In a series of four experiments, the authors isolated the reason for this repetition: a desire to affiliate with other participants in the discussion. Across all four experiments, the attributes mentioned by previous respondents significantly influenced which attributes subsequent respondents mentioned in their posts. Participants even repeated attributes that were clearly not important to the advice seeker. The effect was stronger when participants in the experiments were given a goal to affiliate rather than a goal to provide accurate information, and when participants had a strong desire to affiliate with others.
Designing Platforms for Better Online Information Exchange
It’s worth considering how to structure discussion forums such as those on TripAdvisor and Disney forums. One option would be to show the query initiating each discussion thread but hide previous responses so that they don’t bias subsequent responses. However, if reading previous responses enhances feelings of group membership that motivate consumers to contribute their own responses, hiding previous responses could reduce participation. Managers designing discussion forums face the challenge of meeting both respondents’ affiliation needs and advice seekers’ needs for accurate information. Hamilton, Schlosser, and Chen (2017) also find that encouraging respondents to provide accurate information can reduce repetition across answers. Managers might explicitly ask respondents to provide accurate information or encourage advice seekers to acknowledge respondents who provide them with accurate information.

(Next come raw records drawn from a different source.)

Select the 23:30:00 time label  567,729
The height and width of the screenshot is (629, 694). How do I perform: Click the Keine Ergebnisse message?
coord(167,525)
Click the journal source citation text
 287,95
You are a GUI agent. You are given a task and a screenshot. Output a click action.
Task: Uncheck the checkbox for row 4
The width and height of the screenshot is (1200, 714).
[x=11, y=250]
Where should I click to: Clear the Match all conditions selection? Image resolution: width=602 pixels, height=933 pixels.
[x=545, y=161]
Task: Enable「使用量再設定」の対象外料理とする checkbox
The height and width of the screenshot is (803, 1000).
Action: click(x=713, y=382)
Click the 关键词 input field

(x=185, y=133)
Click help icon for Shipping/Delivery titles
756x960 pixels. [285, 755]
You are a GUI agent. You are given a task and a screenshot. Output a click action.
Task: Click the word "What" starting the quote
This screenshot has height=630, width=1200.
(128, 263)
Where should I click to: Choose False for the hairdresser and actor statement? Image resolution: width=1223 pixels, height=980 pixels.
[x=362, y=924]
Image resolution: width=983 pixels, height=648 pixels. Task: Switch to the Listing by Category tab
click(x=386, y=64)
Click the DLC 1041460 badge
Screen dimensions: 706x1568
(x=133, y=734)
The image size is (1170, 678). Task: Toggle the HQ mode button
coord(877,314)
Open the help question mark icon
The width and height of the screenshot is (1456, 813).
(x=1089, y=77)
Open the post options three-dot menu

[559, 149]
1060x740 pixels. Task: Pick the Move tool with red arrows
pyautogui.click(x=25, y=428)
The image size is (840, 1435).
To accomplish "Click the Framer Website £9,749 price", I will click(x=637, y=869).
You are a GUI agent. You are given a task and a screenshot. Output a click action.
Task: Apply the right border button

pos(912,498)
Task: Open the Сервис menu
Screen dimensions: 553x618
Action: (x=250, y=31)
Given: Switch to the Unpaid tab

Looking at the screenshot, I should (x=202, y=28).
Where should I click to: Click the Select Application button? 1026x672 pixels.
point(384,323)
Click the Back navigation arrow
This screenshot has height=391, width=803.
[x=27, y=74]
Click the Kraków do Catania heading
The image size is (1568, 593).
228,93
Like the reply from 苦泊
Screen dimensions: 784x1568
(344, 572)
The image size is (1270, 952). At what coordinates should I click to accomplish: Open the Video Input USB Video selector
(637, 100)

The results are also important for managers who use online word of mouth to gain consumer insights by tracking which product attributes are most discussed. Because the content of online discussion forums can be biased by the repetition of previously shared information, regardless of its importance, it may be misleading to infer the importance of an attribute to consumers based on its frequency of mention in online discussion forums. Managers need to take this bias into account when interpreting such information.
Rebecca W. Hamilton, Ann Schlosser, and Yu-Jen Chen (2017), “Who’s Driving This Conversation? Systematic Biases in the Content of Online Consumer Discussions,” Journal of Marketing Research, 54 (4), 540–55.
James R. Larson, Pennie G. Foster-Fishman, and Christopher B. Keys (1994), “Discussion of Shared and Unshared Information in Decision-Making Groups,” Journal of Personality and Social Psychology, 67 (3), 446–61.
Andreas Mojzisch and Stefan Schulz-Hardt (2010), “Knowing Others’ Preferences Degrades the Quality of Group Decisions,” Journal of Personality and Social Psychology, 98 (5), 794–808.
Louise F. Pendry and Jessica Salvatore (2015), “Individual and Social Benefits of Online Discussion Forums,” Computers in Human Behavior, 50 (September), 211–20.